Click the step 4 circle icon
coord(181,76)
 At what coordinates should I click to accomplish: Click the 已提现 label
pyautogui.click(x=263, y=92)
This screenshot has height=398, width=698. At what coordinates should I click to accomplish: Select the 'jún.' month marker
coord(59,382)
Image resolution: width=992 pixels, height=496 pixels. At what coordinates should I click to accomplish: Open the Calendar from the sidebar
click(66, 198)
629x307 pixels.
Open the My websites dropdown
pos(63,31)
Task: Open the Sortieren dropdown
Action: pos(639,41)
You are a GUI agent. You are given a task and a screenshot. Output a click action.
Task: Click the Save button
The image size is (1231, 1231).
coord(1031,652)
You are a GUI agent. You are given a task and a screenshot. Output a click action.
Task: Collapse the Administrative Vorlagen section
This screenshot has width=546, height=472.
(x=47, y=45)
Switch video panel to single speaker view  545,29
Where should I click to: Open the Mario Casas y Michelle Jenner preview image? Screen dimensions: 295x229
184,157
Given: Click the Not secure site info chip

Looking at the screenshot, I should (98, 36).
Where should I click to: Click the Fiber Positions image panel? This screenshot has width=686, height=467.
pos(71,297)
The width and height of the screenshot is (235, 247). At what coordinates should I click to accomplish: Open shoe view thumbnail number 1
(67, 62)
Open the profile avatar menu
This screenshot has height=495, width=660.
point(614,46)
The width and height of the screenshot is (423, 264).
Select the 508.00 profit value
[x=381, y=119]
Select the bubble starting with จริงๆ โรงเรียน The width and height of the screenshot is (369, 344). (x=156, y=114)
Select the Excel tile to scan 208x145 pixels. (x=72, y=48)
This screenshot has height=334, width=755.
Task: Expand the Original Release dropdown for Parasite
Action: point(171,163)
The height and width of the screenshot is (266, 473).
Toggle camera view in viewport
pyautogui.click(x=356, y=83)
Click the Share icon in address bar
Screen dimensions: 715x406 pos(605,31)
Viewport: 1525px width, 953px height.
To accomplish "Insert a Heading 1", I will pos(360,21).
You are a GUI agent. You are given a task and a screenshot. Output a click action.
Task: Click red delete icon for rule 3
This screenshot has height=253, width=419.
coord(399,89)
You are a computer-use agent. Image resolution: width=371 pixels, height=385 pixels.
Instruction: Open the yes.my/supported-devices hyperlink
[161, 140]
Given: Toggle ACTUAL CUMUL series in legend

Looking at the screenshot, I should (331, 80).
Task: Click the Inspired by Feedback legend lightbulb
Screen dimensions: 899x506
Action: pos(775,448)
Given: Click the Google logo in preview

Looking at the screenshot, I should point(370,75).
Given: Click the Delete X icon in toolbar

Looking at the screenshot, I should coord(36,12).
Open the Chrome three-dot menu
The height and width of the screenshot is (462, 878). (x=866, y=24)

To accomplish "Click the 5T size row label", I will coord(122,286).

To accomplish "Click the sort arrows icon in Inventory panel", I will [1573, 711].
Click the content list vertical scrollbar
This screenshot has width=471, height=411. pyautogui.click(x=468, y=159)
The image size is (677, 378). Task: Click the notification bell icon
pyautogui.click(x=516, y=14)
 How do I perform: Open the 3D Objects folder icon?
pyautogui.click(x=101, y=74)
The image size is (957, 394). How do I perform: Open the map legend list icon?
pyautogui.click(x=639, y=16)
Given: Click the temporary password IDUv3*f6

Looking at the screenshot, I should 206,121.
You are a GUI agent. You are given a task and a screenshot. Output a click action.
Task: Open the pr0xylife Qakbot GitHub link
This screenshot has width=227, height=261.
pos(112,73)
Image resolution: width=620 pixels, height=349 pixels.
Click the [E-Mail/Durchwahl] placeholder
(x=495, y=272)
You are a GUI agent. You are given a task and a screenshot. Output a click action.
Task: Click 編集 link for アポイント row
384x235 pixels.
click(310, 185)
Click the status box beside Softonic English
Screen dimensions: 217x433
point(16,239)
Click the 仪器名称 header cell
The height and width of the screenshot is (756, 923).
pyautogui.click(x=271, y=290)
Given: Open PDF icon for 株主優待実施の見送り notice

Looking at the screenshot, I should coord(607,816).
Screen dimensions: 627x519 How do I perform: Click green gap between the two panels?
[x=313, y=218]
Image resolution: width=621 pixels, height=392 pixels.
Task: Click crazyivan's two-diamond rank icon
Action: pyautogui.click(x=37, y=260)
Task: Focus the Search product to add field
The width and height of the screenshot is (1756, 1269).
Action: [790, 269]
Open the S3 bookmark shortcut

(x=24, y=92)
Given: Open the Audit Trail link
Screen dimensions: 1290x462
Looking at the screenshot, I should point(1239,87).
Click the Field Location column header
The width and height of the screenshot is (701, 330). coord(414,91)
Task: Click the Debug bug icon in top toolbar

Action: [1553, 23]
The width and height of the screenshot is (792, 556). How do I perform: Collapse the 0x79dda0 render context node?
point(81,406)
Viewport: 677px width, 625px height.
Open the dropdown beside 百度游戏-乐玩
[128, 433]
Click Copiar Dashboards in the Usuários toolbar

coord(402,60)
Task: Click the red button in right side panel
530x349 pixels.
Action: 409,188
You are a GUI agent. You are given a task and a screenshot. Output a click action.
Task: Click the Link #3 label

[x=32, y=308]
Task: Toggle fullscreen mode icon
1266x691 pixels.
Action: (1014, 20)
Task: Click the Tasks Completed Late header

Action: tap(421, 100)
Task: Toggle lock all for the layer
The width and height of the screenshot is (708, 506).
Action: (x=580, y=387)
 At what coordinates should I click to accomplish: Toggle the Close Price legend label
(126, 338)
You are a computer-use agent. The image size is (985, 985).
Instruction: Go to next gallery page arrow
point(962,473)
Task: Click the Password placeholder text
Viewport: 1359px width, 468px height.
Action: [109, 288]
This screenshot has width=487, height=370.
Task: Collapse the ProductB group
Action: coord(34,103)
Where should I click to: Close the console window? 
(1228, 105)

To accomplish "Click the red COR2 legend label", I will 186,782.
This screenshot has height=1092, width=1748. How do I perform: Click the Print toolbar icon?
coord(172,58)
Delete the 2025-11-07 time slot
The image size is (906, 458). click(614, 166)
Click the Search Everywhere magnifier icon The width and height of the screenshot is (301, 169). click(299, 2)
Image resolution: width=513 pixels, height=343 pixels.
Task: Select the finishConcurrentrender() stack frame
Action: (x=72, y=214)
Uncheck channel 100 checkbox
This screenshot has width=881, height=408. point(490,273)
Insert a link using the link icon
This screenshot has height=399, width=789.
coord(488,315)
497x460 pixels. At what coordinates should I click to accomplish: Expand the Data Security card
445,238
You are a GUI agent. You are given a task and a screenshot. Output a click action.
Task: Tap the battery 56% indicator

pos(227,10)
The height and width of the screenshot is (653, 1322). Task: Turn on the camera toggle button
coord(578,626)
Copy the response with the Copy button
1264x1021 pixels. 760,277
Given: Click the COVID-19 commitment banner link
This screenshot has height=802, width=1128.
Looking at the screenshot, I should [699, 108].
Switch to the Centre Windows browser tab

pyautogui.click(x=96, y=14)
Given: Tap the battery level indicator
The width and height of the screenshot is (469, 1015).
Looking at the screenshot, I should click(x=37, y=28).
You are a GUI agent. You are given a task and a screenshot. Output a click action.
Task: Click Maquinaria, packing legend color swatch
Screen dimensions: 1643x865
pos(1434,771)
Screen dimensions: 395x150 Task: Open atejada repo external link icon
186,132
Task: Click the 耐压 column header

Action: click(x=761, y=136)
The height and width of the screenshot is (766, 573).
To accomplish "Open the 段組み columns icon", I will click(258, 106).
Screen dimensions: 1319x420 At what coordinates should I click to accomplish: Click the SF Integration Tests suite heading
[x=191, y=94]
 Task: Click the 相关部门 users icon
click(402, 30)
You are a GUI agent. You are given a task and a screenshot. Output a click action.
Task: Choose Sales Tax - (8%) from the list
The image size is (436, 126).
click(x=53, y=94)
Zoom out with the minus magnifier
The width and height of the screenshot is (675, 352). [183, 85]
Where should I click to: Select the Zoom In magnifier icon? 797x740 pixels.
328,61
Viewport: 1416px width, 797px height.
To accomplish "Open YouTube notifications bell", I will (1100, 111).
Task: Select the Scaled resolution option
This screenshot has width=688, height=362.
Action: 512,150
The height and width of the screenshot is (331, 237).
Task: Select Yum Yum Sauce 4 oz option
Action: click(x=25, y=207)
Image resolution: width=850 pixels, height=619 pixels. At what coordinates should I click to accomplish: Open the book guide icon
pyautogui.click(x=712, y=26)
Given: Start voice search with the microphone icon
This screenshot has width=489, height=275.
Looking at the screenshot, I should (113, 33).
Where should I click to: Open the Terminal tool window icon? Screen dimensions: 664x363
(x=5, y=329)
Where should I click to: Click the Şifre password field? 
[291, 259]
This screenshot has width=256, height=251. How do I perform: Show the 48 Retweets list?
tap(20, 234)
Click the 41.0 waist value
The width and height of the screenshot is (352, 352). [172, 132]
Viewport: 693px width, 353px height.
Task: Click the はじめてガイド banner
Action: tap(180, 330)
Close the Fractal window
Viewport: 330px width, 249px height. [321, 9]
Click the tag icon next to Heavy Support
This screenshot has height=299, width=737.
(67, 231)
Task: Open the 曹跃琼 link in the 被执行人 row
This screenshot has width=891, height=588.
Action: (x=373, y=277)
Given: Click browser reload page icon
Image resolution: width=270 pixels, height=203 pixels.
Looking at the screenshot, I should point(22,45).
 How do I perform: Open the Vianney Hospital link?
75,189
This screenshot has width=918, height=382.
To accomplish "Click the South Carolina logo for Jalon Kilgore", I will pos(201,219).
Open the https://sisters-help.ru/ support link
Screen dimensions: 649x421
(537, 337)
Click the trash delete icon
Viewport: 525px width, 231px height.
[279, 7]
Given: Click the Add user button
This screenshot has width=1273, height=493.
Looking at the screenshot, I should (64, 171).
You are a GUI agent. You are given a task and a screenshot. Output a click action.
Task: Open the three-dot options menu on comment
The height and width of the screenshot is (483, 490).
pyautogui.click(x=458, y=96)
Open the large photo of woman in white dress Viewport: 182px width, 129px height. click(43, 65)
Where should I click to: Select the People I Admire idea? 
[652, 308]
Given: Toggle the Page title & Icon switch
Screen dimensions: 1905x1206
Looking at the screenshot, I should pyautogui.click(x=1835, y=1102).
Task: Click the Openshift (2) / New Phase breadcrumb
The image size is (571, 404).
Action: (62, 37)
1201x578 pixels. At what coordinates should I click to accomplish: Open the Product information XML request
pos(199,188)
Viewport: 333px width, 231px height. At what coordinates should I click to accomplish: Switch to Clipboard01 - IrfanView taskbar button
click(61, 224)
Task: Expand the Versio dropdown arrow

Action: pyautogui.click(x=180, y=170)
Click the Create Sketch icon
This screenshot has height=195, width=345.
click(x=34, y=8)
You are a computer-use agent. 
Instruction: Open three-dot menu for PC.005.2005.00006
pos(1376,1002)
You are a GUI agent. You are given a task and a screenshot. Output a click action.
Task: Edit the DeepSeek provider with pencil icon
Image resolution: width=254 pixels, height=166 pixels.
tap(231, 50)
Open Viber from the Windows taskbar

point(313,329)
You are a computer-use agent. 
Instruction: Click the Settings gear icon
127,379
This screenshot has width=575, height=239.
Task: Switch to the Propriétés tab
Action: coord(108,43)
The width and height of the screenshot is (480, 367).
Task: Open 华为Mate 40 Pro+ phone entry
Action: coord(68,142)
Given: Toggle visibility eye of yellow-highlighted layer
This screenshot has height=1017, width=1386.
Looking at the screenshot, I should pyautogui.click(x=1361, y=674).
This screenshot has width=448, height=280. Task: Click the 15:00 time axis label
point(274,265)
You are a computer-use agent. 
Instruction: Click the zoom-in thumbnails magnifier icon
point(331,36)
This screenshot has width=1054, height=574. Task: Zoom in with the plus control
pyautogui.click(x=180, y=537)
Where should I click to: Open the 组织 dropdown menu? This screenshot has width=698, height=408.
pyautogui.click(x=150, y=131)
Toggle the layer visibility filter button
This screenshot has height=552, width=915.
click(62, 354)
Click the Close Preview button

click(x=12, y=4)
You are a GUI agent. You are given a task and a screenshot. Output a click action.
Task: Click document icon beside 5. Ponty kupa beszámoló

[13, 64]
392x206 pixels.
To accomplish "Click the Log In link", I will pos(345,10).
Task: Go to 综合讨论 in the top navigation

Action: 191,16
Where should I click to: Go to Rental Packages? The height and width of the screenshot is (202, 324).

* _Stated goal_:
Starting at the line that has "Click the content list vertical scrollbar" and stopping after the line that has "point(16,239)", reproduce those lines with "GUI agent" swapped for "screen agent" and everything else unchanged.

* _Complete answer_:
Click the content list vertical scrollbar
This screenshot has width=471, height=411. pyautogui.click(x=468, y=159)
The image size is (677, 378). Task: Click the notification bell icon
pyautogui.click(x=516, y=14)
 How do I perform: Open the 3D Objects folder icon?
pyautogui.click(x=101, y=74)
The image size is (957, 394). How do I perform: Open the map legend list icon?
pyautogui.click(x=639, y=16)
Given: Click the temporary password IDUv3*f6

Looking at the screenshot, I should 206,121.
You are a screen agent. You are given a task and a screenshot. Output a click action.
Task: Open the pr0xylife Qakbot GitHub link
This screenshot has width=227, height=261.
pos(112,73)
Image resolution: width=620 pixels, height=349 pixels.
Click the [E-Mail/Durchwahl] placeholder
(x=495, y=272)
You are a screen agent. You are given a task and a screenshot. Output a click action.
Task: Click 編集 link for アポイント row
384x235 pixels.
click(310, 185)
Click the status box beside Softonic English
Screen dimensions: 217x433
point(16,239)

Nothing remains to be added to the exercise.